Step-by-Step B2B Tech SEO that Captures your Audience

b2b tech seo

Step-by-Step B2B Tech SEO that Captures your Audience

Picture of Elfie Tan
Elfie Tan
A marketing and PR strategist dedicated to helping companies leverage greater customer engagement, brand visibility and profits through tried and tested digital methodologies.

B2B tech SEO is no easy subject. It’s more specific and therefore, a little trickier than your typical to B2B Search Engine Optimisation . So understanding the finer details of how your business and your buyer’s persona work together can make the difference between success and failure.

So let’s get specific. We’re here to talk about inbound marketing, with special focus on B2B inbound marketing in the tech space.

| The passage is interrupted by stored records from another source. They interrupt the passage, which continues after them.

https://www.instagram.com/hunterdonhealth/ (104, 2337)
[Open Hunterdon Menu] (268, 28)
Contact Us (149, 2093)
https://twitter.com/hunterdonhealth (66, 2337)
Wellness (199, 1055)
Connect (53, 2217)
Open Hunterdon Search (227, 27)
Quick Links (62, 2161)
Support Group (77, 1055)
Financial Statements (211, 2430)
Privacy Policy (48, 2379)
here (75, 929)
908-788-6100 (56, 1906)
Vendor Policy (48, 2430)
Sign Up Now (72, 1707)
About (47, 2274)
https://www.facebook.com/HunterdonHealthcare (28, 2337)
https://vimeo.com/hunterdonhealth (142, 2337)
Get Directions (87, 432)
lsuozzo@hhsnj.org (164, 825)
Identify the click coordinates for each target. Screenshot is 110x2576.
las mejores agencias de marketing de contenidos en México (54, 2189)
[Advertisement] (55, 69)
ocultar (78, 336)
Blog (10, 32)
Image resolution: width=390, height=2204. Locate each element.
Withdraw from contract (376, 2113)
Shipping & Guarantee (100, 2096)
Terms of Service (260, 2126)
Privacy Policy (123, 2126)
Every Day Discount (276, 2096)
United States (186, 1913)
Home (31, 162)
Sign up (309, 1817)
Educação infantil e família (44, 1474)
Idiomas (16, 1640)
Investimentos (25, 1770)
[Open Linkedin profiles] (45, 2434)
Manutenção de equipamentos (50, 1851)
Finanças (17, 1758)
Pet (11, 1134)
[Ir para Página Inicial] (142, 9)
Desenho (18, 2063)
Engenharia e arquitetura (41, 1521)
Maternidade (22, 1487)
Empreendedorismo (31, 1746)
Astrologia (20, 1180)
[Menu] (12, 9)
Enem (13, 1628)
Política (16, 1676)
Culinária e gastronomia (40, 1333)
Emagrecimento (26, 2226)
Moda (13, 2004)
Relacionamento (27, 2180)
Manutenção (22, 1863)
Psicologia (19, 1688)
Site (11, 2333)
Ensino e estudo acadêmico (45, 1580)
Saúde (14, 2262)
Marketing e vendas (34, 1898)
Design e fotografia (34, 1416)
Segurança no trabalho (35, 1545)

That means, attracting appropriate website visits for companies selling software, hardware and tech based services to other businesses.

So let’s jump right in.

Separate your products and services

This may sound obvious, but it’s important for B2B tech SEO that you know the difference between the products and services that you offer from your prospect’s perspective and which order you want to market them.

You’re not going to market all your products at once and to the same people, this will get you nowhere. So separate them, putting them into packages depending on how you want to sell them. Then put them in order of importance.

Depending on how the next stage goes, you may need to return to this stage to do some tweaking.

How do you organise your products and services?

You can organise your products and services using different priorities based on your own preferences and business goals. These priorities include:

  1. The most readily available
  2. The most sought after
  3. The largest margins
  4. The lowest risk
  5. The most unique

You can then decide how to organise your services in your menu bar of your homepage.

Know your customers

Once you have decided what your top products are and what they will be called, you’ll need to discover the kinds of people that will be interested in each one.

Who are your customers? You may have an idea, but you need to make sure you are right. Assumptions in this case can waste a lot of time and money. So look into the background of your existing customers.

If you have insufficient information, you can send out surveys asking questions about their business needs and goals. You could also place a survey at strategic points of your website to see who is reading resources about your products and services.

We've put together a detailed eBook on creating an effective buyer persona:  Download Now

Read more about the buyer persona in this blog.

Create a buyer persona for all the different types of customers you have and decide which one is your ideal buyer. This would usually be the decision maker of the business.

Figure out what to call your products and services

Once you have everything separated and sorted. You can start looking at what you call each product and/or service. It’s important that you don’t get stuck on naming something what you think it is called. You could end up pushing the name of a product or service that no one understands or is aware of.

You need to check what your customers call your products and services, and of course Google is the best indicator of that.

How do you figure out what Google calls it?

If you have an idea of what to call your products and services, search them in Google and see what comes up in the top 5 results. Are they exactly what you are selling? If not, then these words are likely inaccurate descriptions of your products and services for the sake of B2B tech SEO.

Perform the same search on what your customers are calling it, and if the top 5 shows what you are selling, then you’re on the right track. What you’ve now got from a successful search on Google is the right short-tail keyword. This is usually 1 to 2 words used to describe your product or service.

Understand your customer journey

Once you have a buyer persona, you can put yourself in their shoes and walk a few miles in them until you understand the kind of experience they have before they decide to purchase your product or service.

We have whole post on how to build a buyer’s journey,

Find out what your customers are searching for on Google

By understanding you buyer’s journey well, you’ll know what your prospects are searching for each time they come in contact with a business like yours. Here’s where a marketing funnel will come in handy.

By building this out, you will have content that targets your prospect at different stages of the marketing funnel, TOFU, MOFU and BOFU.

Find long-tail options from your short-tail keywords with answerthepublic. By searching your short-tail keywords, this webtool will return questions, terms and alphabetical variations of your short-tail keywords. Depending on the popularity of the term, you may get up to 1000 different long-tail keywords. A lot of them could be useless, so you’ll need to get through them and figure out which ones are the most valuable to you.

Find out which keywords have good search volumes and less challenging difficulties using SEO audit tools like Moz or SEMrush. Using these tools will give you a better idea of which long-tail keywords are easier for you to rank for in Google.

Build a Content Plan

A content plan will contain all the top long tail keywords you’ve found from answerthepublic and Moz. You can write these blog posts in any particular order, but the plan needs to include regularity of publication. Publishing a blog once a week is best practice for keeping you relevant in Google’s eyes.

It’s important that you link your blogs to one another and link all sub-posts within a topic back to the main post (pillar post).